This week, as border communities are preparing for the end of Title 42 and the Biden administration is enacting new restrictive border policies, Maryknoll Lay Missioners’ border team (four missioners serving in El Paso, Texas; one in Mexicali, Mexico; and our interim executive director in El Paso) is actively engaged in supporting migrants through a variety of services. Here are statements from some of them:
Maryknoll Lay Missioners’ interim executive director, El Paso, Texas
The anxiety is palpable here in El Paso, and I am sure, across the other U.S.-Mexico border sites this week. The stakes keep getting higher for migrants and would-be refugees who already have risked everything to get to “the Border.”
In El Paso, U.S. Customs and Border Protection agents have conducted a “targeted enforcement operation” against migrants who have not been processed in the U.S. Migrants were directed to turn themselves in for the processing or risk arrest after the deadline. This new development in particular targeted the estimated 2,000 migrants huddled around Sacred Heart Parish, one of the ministries where our lay missioners work. While hundreds of migrants complied with the directive, others expressed skepticism. Why should they trust and not fear the worst?
In spite of the tribulations and uncertainty of their journeys, it is anticipated that tens of thousands of migrants are expected to attempt to cross the border when Title 42 ends on May 11.
We keep asking the wrong questions. As advocates and people of faith have been suggesting, we should ask: What would I do in their situation? How would I protect my family, and what would I choose if my life depended on a journey such as they have undertaken?
We can be the difference in this world that is in need of compassion and just structures. As individuals and as a nation we can seek for real solutions, even if it is the long way. Migrants have not been given the option to take shortcuts either.

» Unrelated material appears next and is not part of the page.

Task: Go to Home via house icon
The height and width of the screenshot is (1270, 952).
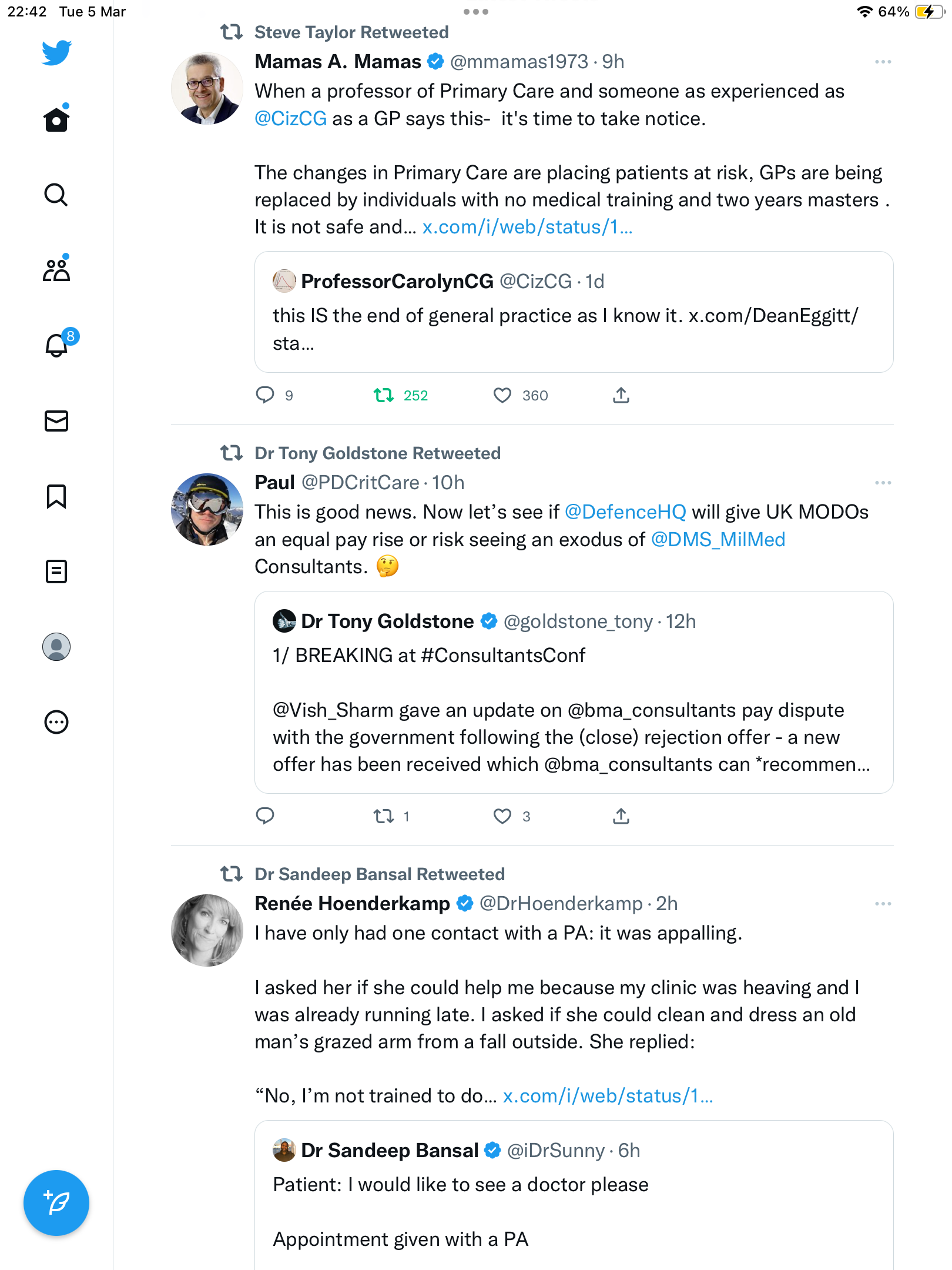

The presence of five Maryknoll Lay Missioners at the U.S.-Mexico border is our statement of solidarity and hope for social justice and nonviolence for migrants.
Maryknoll lay missioner Heidi Cerneka
Immigration attorney with Las Americas Immigrant Advocacy Center, El Paso
President Biden promised to end Title 42 and to protect asylum while he was campaigning for the presidency. The current administration now consistently defends keeping asylum seekers out, blocking people’s entrance to the United States and denying those who enter a fair chance at asylum. The new policies barely give people a chance to draw their breath and say, “I am afraid to return to my country and am asking for asylum.” It is impossible for them to access legal counsel, to have any legal orientation about the asylum process, and to prepare to defend their petition for protection.
The recent proposed asylum policy by the administration seeks only to reduce the numbers at our border. It does not address people who have fled persecution in their country of origin nor does it consider our obligation to protect them.
While it seems obvious to state that immigration policy has simply become a political flashpoint and not at all about the migrants and asylum seekers, it also seems necessary to repeat: We are a nation that committed to protection and asylum for those who qualify. We are a nation that has always thrived on the creative contribution (and the hard work) of migrants. We signed the UN Refugee Convention and then wrote our own immigration law that guarantees the right to ask for asylum and guarantees that no one shall be sent back to a country where her or his life is at risk.
As citizens of the United States, as global citizens, and as people of faith who defend human dignity and the sacredness of each person, we must ask critical questions and keep migrants, justice and life at the center of all we do.
Maryknoll lay missioner Deirdre Griffin, SSJ
Immigration attorney with Las Americas Immigrant Advocacy Center and migrant services worker with Annunciation House
The lifting of Title 42 is long overdue. Rather than creating new forms of institutional violence that deny the suffering of our sisters and brothers (transit ban, heavy-handed use of the expedited removal process, etc.), it is time to be honest about the humanitarian crises knocking on the doors of our southern border and to respond with the compassion of Christ.
Instead of continuing to sink billions of taxpayer dollars into ineffective criminalization and militarization of the suffering of the poor, we should be welcoming those seeking safety with open arms and washing their mottled feet, all the while asking forgiveness for our gross negligence of our shared humanity.
Maryknoll lay missioner Rick Dixon
Immigrant services in the Diocese of Mexicali, Mexico
Tuesday, May 9, the streets around Casa Betania, the Diocesan Migrant Center, are empty. Municipal police are constantly patrolling the area, misery lights whirling, clearing people off the streets — migrants, homeless, day laborers.
Last week, Monday, 20 migrants, most from Central America, came to the center. But one man was from the Dominican Republic. He asked how to apply for political asylum; he reported a crime in his country and was threatened by a criminal organization, warned to withdraw his denunciation. If he didn’t, he’d be killed. We put him in contact with a local office from the UN and encouraged him to get legal advice. He got very nervous. “Ahorita, tengo que irme ahora. Voy a cruzar, entregarme (Now, I have to go now, turn myself in).” Fear was in his eyes. We didn’t see him again.